Maternités et blocs opératoires : des fermetures programmées

Le gouvernement devrait publier dans quelques semaines un décret permettant de fermer les services de chirurgie et les maternités qui ne pratiqueraient pas assez d'opérations et d'accouchement chaque année. Les services de chirurgie ayant opéré entre 1 050 et 1 500 personnes par an disposeront de trois ans pour améliorer leur activité ou s'associer avec un autre établissement afin de pouvoir se maintenir.

Benoît Thevenet
Rédigé le , mis à jour le
Maternités et blocs opératoires : des fermetures programmées

EDITO

1500 patients par an. Ce sera la limite en dessous de laquelle les services de chirurgie et les maternités seront menacés de fermeture. 1500 personnes opérées ou 1500 mamans accouchées c’est le seuil d’activité, selon le ministère, garantissant un niveau de sécurité suffisant. La médecine est comme le pilotage : elle nécessite des heures de vol, et donc un entrainement quotidien et répété. L’annonce a de nouveau fait l’effet d’un coup de tonnerre dans le ciel des petits et moyens hôpitaux de France, et une première liste publiée par le Journal du Dimanche donne déjà des sueurs froides à 54 villes.

Se faire opérer vite ou mieux ?

L’intention de fermer des services qui ne « travaillent pas assez » n’est en soi pas illogique. Les moyens de transports et les infrastructures routières ont évolué, et gagner une des grandes villes de sa région ne représente plus le même enjeu que 40 ou 50 ans en arrière. De même, les moyens techniques médicaux se sont perfectionnées et tous les hôpitaux ne peuvent se payer le matériel dernier cri.
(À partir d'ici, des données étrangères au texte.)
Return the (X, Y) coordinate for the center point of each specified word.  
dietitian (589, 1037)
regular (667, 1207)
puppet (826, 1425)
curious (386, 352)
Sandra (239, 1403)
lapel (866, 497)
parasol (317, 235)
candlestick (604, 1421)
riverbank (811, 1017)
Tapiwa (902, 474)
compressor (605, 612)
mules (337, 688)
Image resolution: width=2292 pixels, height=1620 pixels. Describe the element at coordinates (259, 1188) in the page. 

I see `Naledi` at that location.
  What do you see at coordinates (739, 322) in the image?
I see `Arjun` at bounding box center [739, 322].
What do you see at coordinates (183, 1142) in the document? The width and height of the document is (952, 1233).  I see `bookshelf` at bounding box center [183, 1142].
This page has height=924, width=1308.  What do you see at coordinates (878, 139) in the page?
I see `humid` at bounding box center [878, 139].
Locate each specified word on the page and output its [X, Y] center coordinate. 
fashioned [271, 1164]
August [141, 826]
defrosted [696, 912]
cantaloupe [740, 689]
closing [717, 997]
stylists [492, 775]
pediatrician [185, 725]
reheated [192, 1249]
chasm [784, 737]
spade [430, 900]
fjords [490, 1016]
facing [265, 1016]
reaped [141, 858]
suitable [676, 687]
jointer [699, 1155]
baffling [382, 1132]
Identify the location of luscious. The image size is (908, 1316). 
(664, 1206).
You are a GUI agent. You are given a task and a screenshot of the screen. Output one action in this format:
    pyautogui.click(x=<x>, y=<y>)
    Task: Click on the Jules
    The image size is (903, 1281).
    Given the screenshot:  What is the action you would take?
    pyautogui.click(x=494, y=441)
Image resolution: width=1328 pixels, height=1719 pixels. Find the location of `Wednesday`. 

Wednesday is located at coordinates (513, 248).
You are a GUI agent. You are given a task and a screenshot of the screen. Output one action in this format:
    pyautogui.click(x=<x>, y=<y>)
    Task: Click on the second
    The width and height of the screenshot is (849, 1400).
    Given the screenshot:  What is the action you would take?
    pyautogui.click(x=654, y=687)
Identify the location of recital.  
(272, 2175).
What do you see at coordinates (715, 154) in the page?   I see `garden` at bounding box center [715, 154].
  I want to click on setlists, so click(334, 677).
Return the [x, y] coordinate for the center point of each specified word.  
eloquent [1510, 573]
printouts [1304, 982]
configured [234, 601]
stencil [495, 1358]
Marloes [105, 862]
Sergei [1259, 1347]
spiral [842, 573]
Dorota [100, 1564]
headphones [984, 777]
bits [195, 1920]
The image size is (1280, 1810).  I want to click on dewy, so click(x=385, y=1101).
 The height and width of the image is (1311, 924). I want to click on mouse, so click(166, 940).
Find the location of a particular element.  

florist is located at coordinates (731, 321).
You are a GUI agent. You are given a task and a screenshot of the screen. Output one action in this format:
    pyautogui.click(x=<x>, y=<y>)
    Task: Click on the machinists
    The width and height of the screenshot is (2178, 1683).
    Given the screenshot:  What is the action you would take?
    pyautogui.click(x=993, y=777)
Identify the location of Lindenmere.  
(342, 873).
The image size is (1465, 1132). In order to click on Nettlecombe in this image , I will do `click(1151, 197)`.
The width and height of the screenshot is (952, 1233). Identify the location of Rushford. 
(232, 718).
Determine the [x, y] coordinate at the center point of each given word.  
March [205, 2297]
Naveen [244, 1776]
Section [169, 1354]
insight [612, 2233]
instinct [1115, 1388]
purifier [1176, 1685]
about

Alors se pose la question : l’égalité devant les soins se fait-elle en fonction de la distance à parcourir pour se faire soigner ou en fonction des compétences et des moyens techniques dont on pourra bénéficier ? C’est tout le débat. Et parfois la réponse sera : les deux mon capitaine, car pour certaines zones montagneuses, l’éloignement restera une perte de chance en cas d’urgence. Et en cela, le simple critère des « 1500 opérations par an » sera en soi une inégalité.

Des décrets au milieu de l'été

La mesure, annoncée hier, n’est pas nouvelle. Cela fait des mois que le gouvernement hésite, tourne autour du pot, fait des annonces non suivies d’effet. La publication du décret prévue fin juillet, début août n’est donc pas un hasard. C’est une manière peu courageuse d’éviter le débat. En profitant de la période des vacances pour atténuer au maximum le retentissement d’une mesure impopulaire. Impopulaire parce que toucher aux hôpitaux de proximité, c’est toucher aux services publics, à l’emploi, au sentiment d’être en sécurité non loin de « son » hôpital. On laisse ainsi aux « usagers de la santé » l’impression de faire des économies sur leur dos au lieu de leur expliquer, droit dans les yeux qu’on tente de mieux les prendre en charge et de sauver notre système de santé.

Benoît Thevenet

Mise à jour du 26 juillet 2010 : les petits hôpitaux vont pouvoir souffler encore quelque temps, le ministère de la Santé ayant reporté sine die la parution de ce décret controversé prévoyant la fermeture des blocs opératoires à activité réduite, qui avait suscité la colère de certaines collectivités locales.

La parution du texte - initialement prévue fin juillet, début août - qui menace les entités opérant moins de 1 500 personnes par an, est "reportée", a indiqué mardi 26 juillet 2010 à l'AFP le ministère de la Santé. Interrogé sur une date de publication, un porte-parole a répondu que le ministère attendrait "le temps qu'il faudra pour réexpliquer le pourquoi" de ces fermetures.

Le porte-parole du gouvernement Luc Chatel a assuré de son côté que le principe d'une fermeture de certains blocs opératoires à activité réduite n'était pour autant pas remis en cause, malgré l'annonce la veille par le ministère de la Santé d'un report de la mesure.

"Ce report ne remet absolument pas en cause (...) la décision qui avait été prise initialement", a déclaré Luc Chatel lors de son compte-rendu du Conseil des ministres à l'Elysée.

La ministre de la Santé "Roselyne Bachelot souhaite simplement prendre le temps de l'explication, expliquer pourquoi elle est amenée à prendre cette décision et donc elle va échanger avec les villes concernées. Mais la décision de fond n'est pas remise en question", a-t-il insisté.